Partial outage of Split web console
Incident Report for Split
Postmortem

Dear Customer,

Please see below a Split Service Advisory (SSA) regarding an incident resulting in a 49 minute outage limited to the app.split.io web console on October 5, 2018. Split provides mission critical services and we treat any action that can cause a service degradation with utmost sensitivity and priority. It is our goal in this SSA to explain our understanding of the cause of the disruption, and to describe the corrective actions that we will be taking.

Executive Background

On October 5th, 2018 (UTC) a retired domain for the Split web console load balancer expired. As a result, visits to app.split.io intermittently served an error page between 06:42 and 07:51 UTC.  No other Split services were impacted. The incident was resolved by updating Split’s domain name service to reinstate the retired domain.

Event Timeline and Detailed Customer Impact

All times are for 2018-10-05:

  • 06:42 UTC - Pingdom identified a failure when attempting to reach  app.split.io, an alert was sent to the engineer on call. Site status updated.

    • Customer Impact: The Split web console was unavailable, with visitors being served an error page.
  • 06:48 UTC - Engineer on call acknowledged alert.

  • 06:56 UTC - Confirmed the outage was limited to the app.split.io web console, and that SDKs and data ingestion was unaffected.

  • 07:07 UTC - Confirmed that the CDN service was observing a high rate of error responses in reaching web server.

  • 07:16 UTC - Confirmed that the web server was not generating corresponding errors.

  • 07:18 UTC - Engineer on call escalated to a Split engineer with CDN expertise.

  • 07:27 UTC - Observed failure in connecting to the DNS record for the web console load balancer.

  • 07:31 UTC - Engineer with CDN expertise comes online.

  • 07:45 UTC - Observed that DNS record that the web console CDN pointed to was missing.

  • 07:49 UTC - The DNS record was updated and CDN purged.

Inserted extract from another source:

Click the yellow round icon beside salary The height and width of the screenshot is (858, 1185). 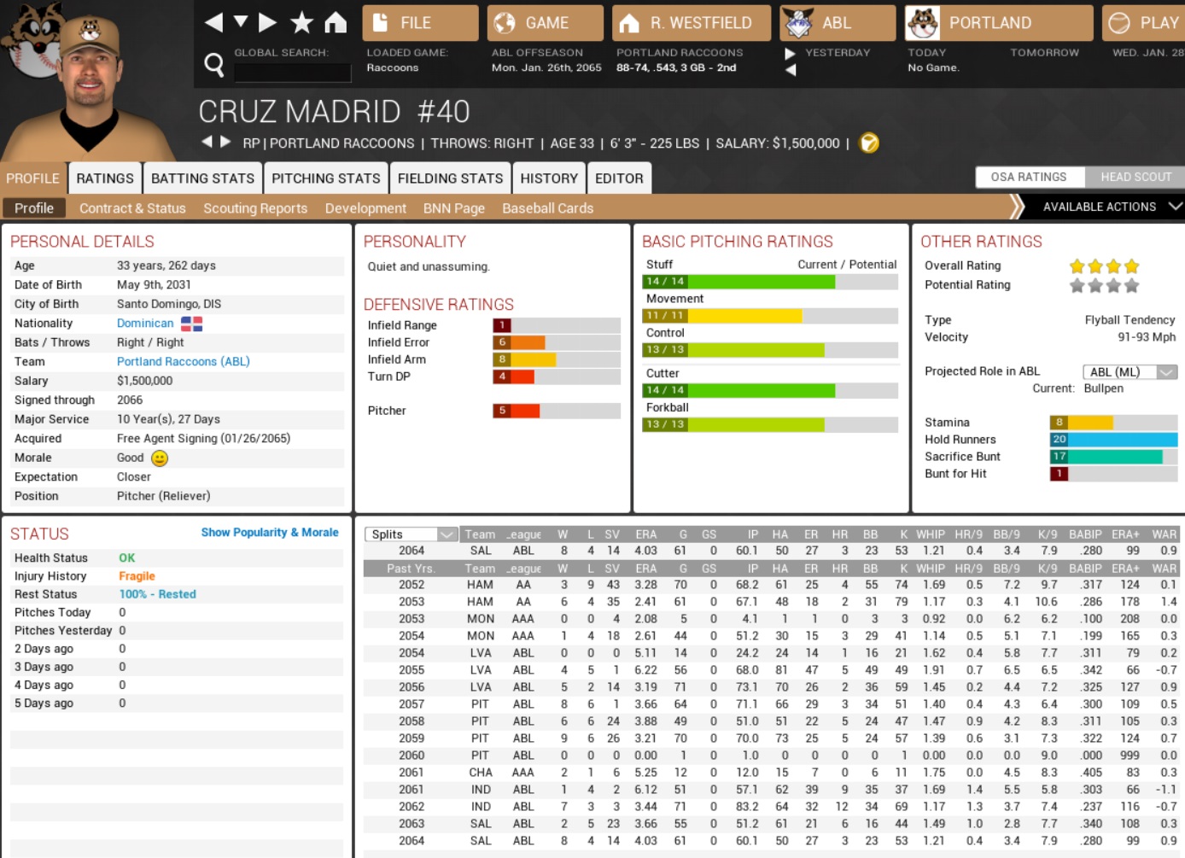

  • 07:51 UTC - Pingdom auto resolves outage. Customer Impact: Incident resolved.

Technical Cause

On August 24th, a configuration change was staged for the CDN serving static assets for the Split web console to begin using a new domain for retrieving those assets. This change was not applied at that time. At some point between August 24th and October 5th, the old domain still in use by the CDN had its DNS record removed. On October 5th, 2018 (UTC) that retired DNS record expired. Calls passing through the CDN then began failing when they could no longer reach the underlying record. The incident was resolved by reinstating the former DNS record to direct the CDN to the static assets once again.

Remediations

  • Reinstate the DNS record to which the CDN was pointed to.
  • Put in place appropriate DNS diagnostic tools and escalation procedures.

Conclusion

The Split team would like to apologize to our customers for any impact you may have experienced as a result of today’s event. We value the trust you've placed in us, and will endeavor to improve on our processes, procedures, and systems.

For further questions, please contact support@split.io.

Posted 10 months ago. Oct 19, 2018 - 14:04 PDT

Resolved
This incident has been resolved. On October 5th, 2018 (UTC) a retired domain for the Split web console load balancer expired. As a result, visits to app.split.io intermittently served an error page between 06:42 and 07:51 UTC. No other Split services were impacted. The incident was resolved by updating Split’s domain name service to reinstate the retired domain. A full post mortem to follow.
Posted 11 months ago. Oct 05, 2018 - 00:51 PDT
Investigating
We are currently investigating this issue.
Posted 11 months ago. Oct 04, 2018 - 23:42 PDT
This incident affected: Web Console.